The Songs of Slavery CD and booklet were produced by a community-based project, led by the Hull and East Riding branch of the Historical Association. The project was part of the Wilberforce 2007 initiative in Hull. Songs of Slavery recorded 19 songs relating to slavery, alongside six short narratives. Most of the songs date from the mid-19th century and were originally composed and sung by enslaved peoples. Some were based on religious beliefs, others also contained coded messages to aid escape and resistance. The Songs of Slavery tracks were sung or narrated by local choirs, singers and musicians, together with students from local schools and colleges.
A collaborative project to explore the links between Southampton and the slave trade led by Southampton City Council, the University of Southampton and The Confederation of African Caribbean Communities. One highlight of the programme was a concert at the Turner Sims Concert Hall at the University of Southampton to celebrate the impact of black music and black musicians. The concert, part of Black History Month 2007, featured the works of black composers such as Joseph Bologna and Samuel Coleridge-Taylor, performed by the Southampton Youth Orchestra, Southampton Youth Choir and the Southampton Youth Jazz Orchestra.
Sugar Beat Skank was a reggae-theatre performance presented by Regeyshun Dance and commissioned by the Leeds Bicentenary Transformation Project. It explored 'African antiquity and the spirit of abolition', and gave voice to narratives linking the histories and cultures of Africa and Yorkshire. Sugar Beat Skank was performed at outdoor and indoor events across Yorkshire, including Ilkley Literature Festival in 2007.
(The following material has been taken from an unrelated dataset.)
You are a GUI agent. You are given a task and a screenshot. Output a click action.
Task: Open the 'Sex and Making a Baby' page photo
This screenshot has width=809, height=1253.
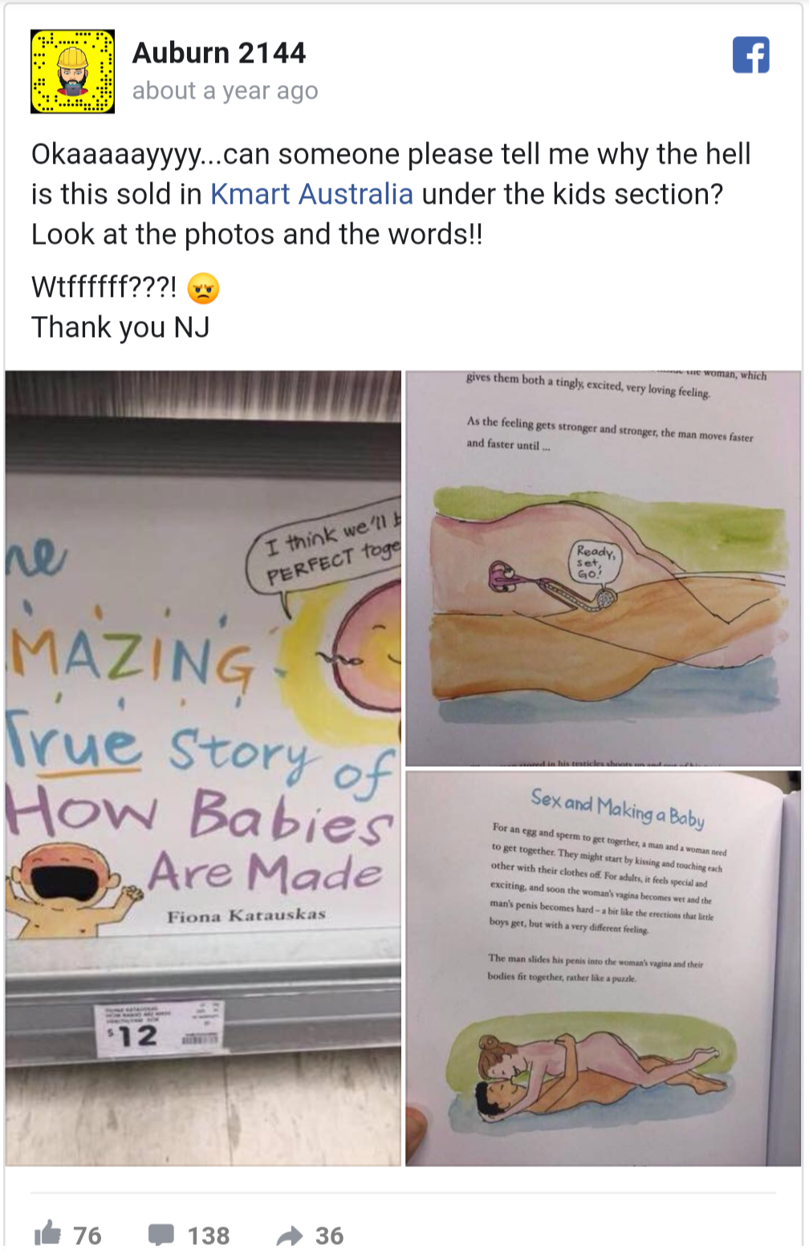pyautogui.click(x=604, y=968)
'The Cotton Tree Passage' was a dance theatre production by Koromanti Arts performed at The Drum in Birmingham as part of the Routes to Freedom season. The production depicted the spiritual passage of slavery from Africa to the Caribbean and the UK. A collaboration between 'H' Patten and dance, music, film and visual artists, this piece combined multimedia techniques and contemporary African, Caribbean and urban dance, including African hip-life and Jamaican dancehall.
The Sounds of Slavery was a project by the performance and visual arts group River Niger Arts to research, record and develop a performance-related programme around the musical heritage and legacy of slavery. The project took particular interest in these themes in relation to the City of Liverpool, but also addressed them in global terms. The project created a database of songs and narratives from the period of slavery. Members of the River Niger Orchestra also performed at a Sounds of Slavery performance at Liverpool Hope University. Some of the songs performed included 'The Chase', 'No More Auction Block' and the African American spiritual 'The Jubilee Song'. The project was accompanied by a series of performance and visual arts education workshops with schools.
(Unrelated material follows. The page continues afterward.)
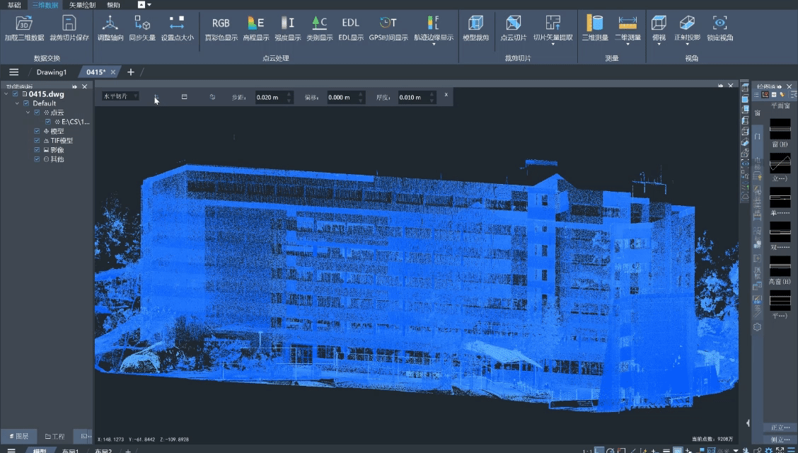The height and width of the screenshot is (453, 798).
Task: Collapse the 0415.dwg tree node
Action: [x=6, y=94]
In Autumn 2007, the opera 'The Woman Who Refused To Dance' by composer and conductor Shirley J Thompson was performed at Westminster Palace, Houses of Parliament. The piece was based on a 1792 print by Isaac Cruickshank - entitled 'The abolition of the slave trade, or the inhumanity of dealers in human flesh exemplified in the cruel treatment of a young negro girl of 15 for her virgin modesty' - depicting a woman who refused to dance on board a slave ship, and who was hung from one leg as punishment. The opera has recently been re-premiered to mark the 210th anniversary of the abolition of the transatlantic slave trade.
In 2009, Full-Flava Entertainment compiled a world music CD and DVD celebrating the cultural diversity of Kingston Upon Hull through a collaboration of a wide selection of diverse musicians, bands and groups based in Hull. The Wilberforce Connexion included artists that have migrated to Hull, or who represented their ancestral country of origin: Angola, Congo, India, Kurdistan, Malawi, Nigeria, Portugal, Russia, South Africa, Tanzania and United Kingdom.